_TASK DETAILS_:
Copy the records exactly, every one of them.

_DATA TO USE_:
· · · · · · ·
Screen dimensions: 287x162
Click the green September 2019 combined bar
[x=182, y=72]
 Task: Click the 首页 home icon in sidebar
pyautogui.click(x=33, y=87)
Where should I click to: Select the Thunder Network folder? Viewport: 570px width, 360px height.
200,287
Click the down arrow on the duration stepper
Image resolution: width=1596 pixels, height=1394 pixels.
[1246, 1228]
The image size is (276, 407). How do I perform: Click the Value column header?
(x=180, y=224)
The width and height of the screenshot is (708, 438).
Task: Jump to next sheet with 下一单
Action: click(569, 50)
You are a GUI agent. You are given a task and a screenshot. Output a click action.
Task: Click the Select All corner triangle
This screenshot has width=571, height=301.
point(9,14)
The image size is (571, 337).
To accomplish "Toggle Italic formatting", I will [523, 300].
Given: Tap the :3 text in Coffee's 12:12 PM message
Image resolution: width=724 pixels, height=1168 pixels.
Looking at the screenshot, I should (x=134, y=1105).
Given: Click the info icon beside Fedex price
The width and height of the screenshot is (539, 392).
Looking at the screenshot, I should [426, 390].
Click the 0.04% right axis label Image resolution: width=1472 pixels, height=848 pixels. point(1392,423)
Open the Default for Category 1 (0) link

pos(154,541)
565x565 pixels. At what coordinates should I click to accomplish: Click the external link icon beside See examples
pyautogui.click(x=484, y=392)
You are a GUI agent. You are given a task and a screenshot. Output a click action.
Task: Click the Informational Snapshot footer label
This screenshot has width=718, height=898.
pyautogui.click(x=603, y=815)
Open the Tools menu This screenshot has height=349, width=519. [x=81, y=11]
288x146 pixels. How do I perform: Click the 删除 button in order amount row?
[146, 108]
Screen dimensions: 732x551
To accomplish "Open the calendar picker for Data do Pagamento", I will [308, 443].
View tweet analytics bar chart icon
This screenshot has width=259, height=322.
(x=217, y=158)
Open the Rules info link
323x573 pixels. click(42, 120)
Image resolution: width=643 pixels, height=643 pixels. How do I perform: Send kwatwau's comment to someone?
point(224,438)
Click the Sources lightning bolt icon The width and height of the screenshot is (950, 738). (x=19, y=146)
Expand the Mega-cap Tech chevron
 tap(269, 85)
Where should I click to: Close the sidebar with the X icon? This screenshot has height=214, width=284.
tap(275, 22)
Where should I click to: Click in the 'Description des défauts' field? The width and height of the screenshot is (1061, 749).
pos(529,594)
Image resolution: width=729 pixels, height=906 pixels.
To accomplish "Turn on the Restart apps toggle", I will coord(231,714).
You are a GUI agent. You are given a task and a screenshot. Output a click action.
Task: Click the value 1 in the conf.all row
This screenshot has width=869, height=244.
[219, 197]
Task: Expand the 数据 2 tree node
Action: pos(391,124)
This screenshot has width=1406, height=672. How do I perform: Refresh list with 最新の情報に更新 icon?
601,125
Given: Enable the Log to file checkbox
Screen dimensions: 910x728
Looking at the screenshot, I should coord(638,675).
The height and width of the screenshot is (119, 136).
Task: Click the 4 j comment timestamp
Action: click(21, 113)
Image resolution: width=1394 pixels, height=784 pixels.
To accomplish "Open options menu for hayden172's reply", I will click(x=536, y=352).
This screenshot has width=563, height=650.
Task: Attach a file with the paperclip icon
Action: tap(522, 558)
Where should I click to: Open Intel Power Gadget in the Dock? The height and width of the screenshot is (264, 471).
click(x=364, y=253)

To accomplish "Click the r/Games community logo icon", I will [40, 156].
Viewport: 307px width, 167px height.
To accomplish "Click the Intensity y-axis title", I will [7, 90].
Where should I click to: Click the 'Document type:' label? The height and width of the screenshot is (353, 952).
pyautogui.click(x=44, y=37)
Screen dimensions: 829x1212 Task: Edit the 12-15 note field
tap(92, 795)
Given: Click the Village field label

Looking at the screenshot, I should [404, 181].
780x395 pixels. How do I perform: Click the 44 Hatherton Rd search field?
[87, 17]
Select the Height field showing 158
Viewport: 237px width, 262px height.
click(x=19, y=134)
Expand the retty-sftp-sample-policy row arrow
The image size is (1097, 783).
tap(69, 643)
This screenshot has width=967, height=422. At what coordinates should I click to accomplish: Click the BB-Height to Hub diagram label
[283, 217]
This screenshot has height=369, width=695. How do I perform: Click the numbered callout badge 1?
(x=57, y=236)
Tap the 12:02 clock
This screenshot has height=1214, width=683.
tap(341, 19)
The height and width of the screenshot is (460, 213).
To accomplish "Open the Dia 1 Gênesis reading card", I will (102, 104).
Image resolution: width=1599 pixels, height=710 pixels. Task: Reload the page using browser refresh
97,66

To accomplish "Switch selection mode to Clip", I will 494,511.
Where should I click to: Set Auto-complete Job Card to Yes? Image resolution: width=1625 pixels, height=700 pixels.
· · · · · · ·
_EXPECTED ANSWER_:
Screen dimensions: 287x162
Click the green September 2019 combined bar
[x=182, y=72]
 Task: Click the 首页 home icon in sidebar
pyautogui.click(x=33, y=87)
Where should I click to: Select the Thunder Network folder? Viewport: 570px width, 360px height.
200,287
Click the down arrow on the duration stepper
Image resolution: width=1596 pixels, height=1394 pixels.
[1246, 1228]
The image size is (276, 407). How do I perform: Click the Value column header?
(x=180, y=224)
The width and height of the screenshot is (708, 438).
Task: Jump to next sheet with 下一单
Action: click(569, 50)
You are a GUI agent. You are given a task and a screenshot. Output a click action.
Task: Click the Select All corner triangle
This screenshot has width=571, height=301.
point(9,14)
The image size is (571, 337).
To accomplish "Toggle Italic formatting", I will [523, 300].
Given: Tap the :3 text in Coffee's 12:12 PM message
Image resolution: width=724 pixels, height=1168 pixels.
Looking at the screenshot, I should (x=134, y=1105).
Given: Click the info icon beside Fedex price
The width and height of the screenshot is (539, 392).
Looking at the screenshot, I should [426, 390].
Click the 0.04% right axis label Image resolution: width=1472 pixels, height=848 pixels. point(1392,423)
Open the Default for Category 1 (0) link

pos(154,541)
565x565 pixels. At what coordinates should I click to accomplish: Click the external link icon beside See examples
pyautogui.click(x=484, y=392)
You are a GUI agent. You are given a task and a screenshot. Output a click action.
Task: Click the Informational Snapshot footer label
This screenshot has width=718, height=898.
pyautogui.click(x=603, y=815)
Open the Tools menu This screenshot has height=349, width=519. [x=81, y=11]
288x146 pixels. How do I perform: Click the 删除 button in order amount row?
[146, 108]
Screen dimensions: 732x551
To accomplish "Open the calendar picker for Data do Pagamento", I will [308, 443].
View tweet analytics bar chart icon
This screenshot has width=259, height=322.
(x=217, y=158)
Open the Rules info link
323x573 pixels. click(42, 120)
Image resolution: width=643 pixels, height=643 pixels. How do I perform: Send kwatwau's comment to someone?
point(224,438)
Click the Sources lightning bolt icon The width and height of the screenshot is (950, 738). (x=19, y=146)
Expand the Mega-cap Tech chevron
 tap(269, 85)
Where should I click to: Close the sidebar with the X icon? This screenshot has height=214, width=284.
tap(275, 22)
Where should I click to: Click in the 'Description des défauts' field? The width and height of the screenshot is (1061, 749).
pos(529,594)
Image resolution: width=729 pixels, height=906 pixels.
To accomplish "Turn on the Restart apps toggle", I will coord(231,714).
You are a GUI agent. You are given a task and a screenshot. Output a click action.
Task: Click the value 1 in the conf.all row
This screenshot has width=869, height=244.
[219, 197]
Task: Expand the 数据 2 tree node
Action: pos(391,124)
This screenshot has width=1406, height=672. How do I perform: Refresh list with 最新の情報に更新 icon?
601,125
Given: Enable the Log to file checkbox
Screen dimensions: 910x728
Looking at the screenshot, I should coord(638,675).
The height and width of the screenshot is (119, 136).
Task: Click the 4 j comment timestamp
Action: click(21, 113)
Image resolution: width=1394 pixels, height=784 pixels.
To accomplish "Open options menu for hayden172's reply", I will click(x=536, y=352).
This screenshot has width=563, height=650.
Task: Attach a file with the paperclip icon
Action: tap(522, 558)
Where should I click to: Open Intel Power Gadget in the Dock? The height and width of the screenshot is (264, 471).
click(x=364, y=253)

To accomplish "Click the r/Games community logo icon", I will [40, 156].
Viewport: 307px width, 167px height.
To accomplish "Click the Intensity y-axis title", I will [7, 90].
Where should I click to: Click the 'Document type:' label? The height and width of the screenshot is (353, 952).
pyautogui.click(x=44, y=37)
Screen dimensions: 829x1212 Task: Edit the 12-15 note field
tap(92, 795)
Given: Click the Village field label

Looking at the screenshot, I should [404, 181].
780x395 pixels. How do I perform: Click the 44 Hatherton Rd search field?
[87, 17]
Select the Height field showing 158
Viewport: 237px width, 262px height.
click(x=19, y=134)
Expand the retty-sftp-sample-policy row arrow
The image size is (1097, 783).
tap(69, 643)
This screenshot has width=967, height=422. At what coordinates should I click to accomplish: Click the BB-Height to Hub diagram label
[283, 217]
This screenshot has height=369, width=695. How do I perform: Click the numbered callout badge 1?
(x=57, y=236)
Tap the 12:02 clock
This screenshot has height=1214, width=683.
tap(341, 19)
The height and width of the screenshot is (460, 213).
To accomplish "Open the Dia 1 Gênesis reading card", I will (102, 104).
Image resolution: width=1599 pixels, height=710 pixels. Task: Reload the page using browser refresh
97,66

To accomplish "Switch selection mode to Clip", I will 494,511.
Where should I click to: Set Auto-complete Job Card to Yes? Image resolution: width=1625 pixels, height=700 pixels.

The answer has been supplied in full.